Hanging up on the Phone System
I was fortunate enough to be invited to attend The End of the Phone System conference at Wharton in Philadelphia last week as a respondent to one of the papers. To me personally there is significance in the event existing at all, and having the name it does: it’s an acknowledgement of what I started writing back in 2003 on my old Telepocalypse blog that over-the-top (OTT) voice and messaging providers would cause the phone system to collapse at some point. This is both a fixed and mobile phenomenon, although the dynamics are somewhat different in each case.In the interim my understanding of why and how has changed a lot. The dynamics are more complex than just “the Internet and OTT wins”. There is value in the telco way of doing things – simple, convenient, ubiquitous packaged services. The social ideals and ideas of the PSTN are valuable, and the laudable goals of common carriage and universal service are in danger of being lost. The problem is that continuing that valuable role requires new approaches, technologies, regulations and business models.
The system is corroding
There are a huge number of structural elements that go together to make the PSTN (including the derivative PSTN-alike IP voice systems). These are political, social, economic and technical in nature; indeed, the PSTN can be seen as a social compact rather than a phone network. Their interconnectedness means that the system is (by design) highly stable and rigid. The problem is that the failure mode is not via a visible warping, but rather from miscalculations in specification and lack of maintenance causing corrosion of the load-bearing elements.
Externally the system appears to be functioning, whereas internally it is weakening. Structural failure could then be widespread and relatively swift, following some sudden stress on the system that forces a loss of confidence in its future. It is not possible to engineer a controlled demolition by exploding regulatory lawyers and lobbyists in strategic places. Rather, collapse could easily be associated with a mass-casualty (real-world, not metaphorical) event. This is not going to be pleasant, and bad law is often made in haste following such events. (For example, consider spectrum regulation introduced following the Titanic sinking, or in the UK the famous case is the Dangerous Dogs Act in 1991 following a media-induced political panic.)
The PSTN does not exist in isolation
Mobile over-the-top VoIP is growing fast, and there are significant pains in delivering a working official telco solution for voice over LTE. This means that telco voice as a whole is ultimately under threat. It is quite possible that Skype on 4G will on average work better than the official VoLTE solution. In my colleague Dean Bubley’s words, Microsoft bought an $8bn call option on the whole mobile industry. The increasing tendency of telcos themselves to go “over the top” with voice and messaging, and extra-territorial, is a Prisoner’s Dilemma game where “defect” is the increasingly-chosen option. (Comcast launched an OTT VoIP product this week, and soon every telco will need one.) No amount of work by the ITU and GSMA will move the apostrophe back to make this into a collaborative and federated Prisoner’ Dilemma instead.
This process is strongest outside the US, but will have a spill-over inside the US at some point.

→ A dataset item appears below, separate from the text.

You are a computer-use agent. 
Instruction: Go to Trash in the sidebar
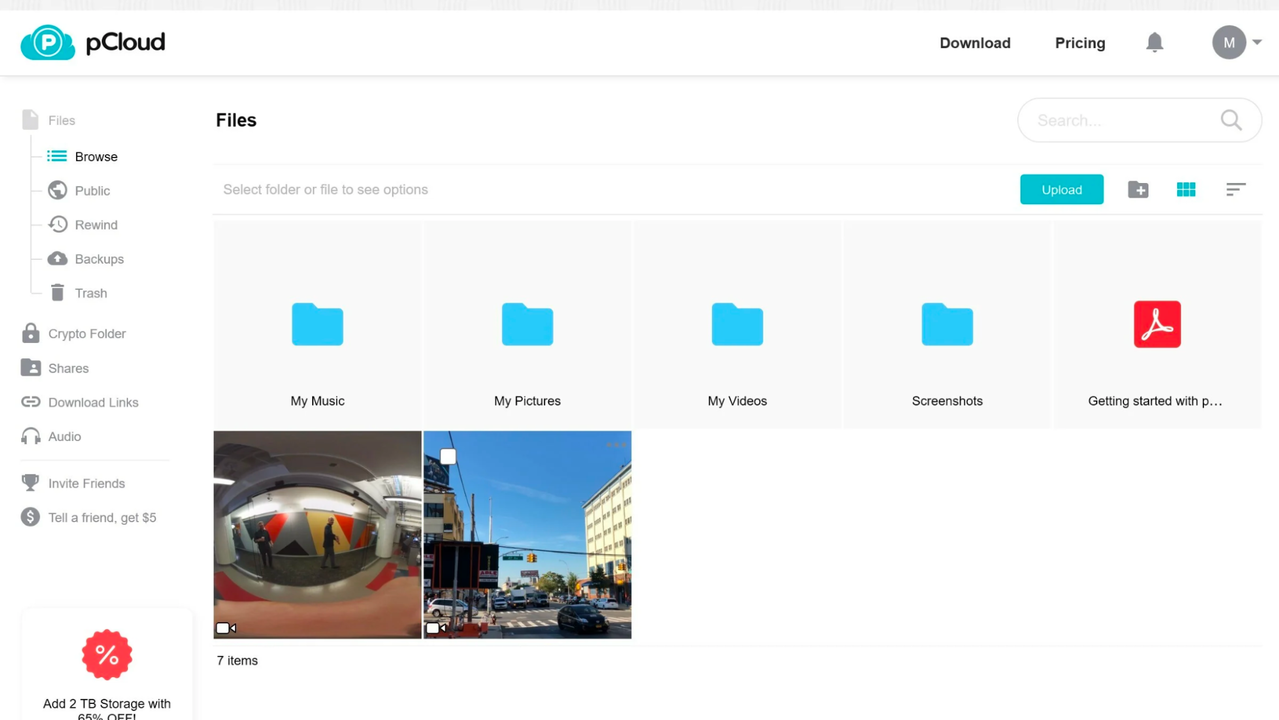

There will be an effect on the PSTN if mobile shifts voice use away from traditional PSTN-like numbering or calling patterns. There are numerous scenarios where voice fragments and we see private voice islands emerge. We already see this with regulated corporate landlines becoming deregulated SIP trunking services. Continued global voice network interconnection is not a forgone conclusion. The balance between traditional settlement and new peering arrangements could shift quickly.
The business model context is not static
As voice becomes a software feature embedded in different communications services and media, I expect we will see the business model shift from ‘connect’ to ‘interact’ and ‘transact’. Rewards will accrue to those voice services with value-added B2C and B2B features that make everyday business more efficient, effective and secure. Think of a “freephone on steroids and amphetamines” – stronger and quicker at doing business (albeit without the lethal health penalties). This could be a feature of iMessage, Facebook, or new services that enter the space.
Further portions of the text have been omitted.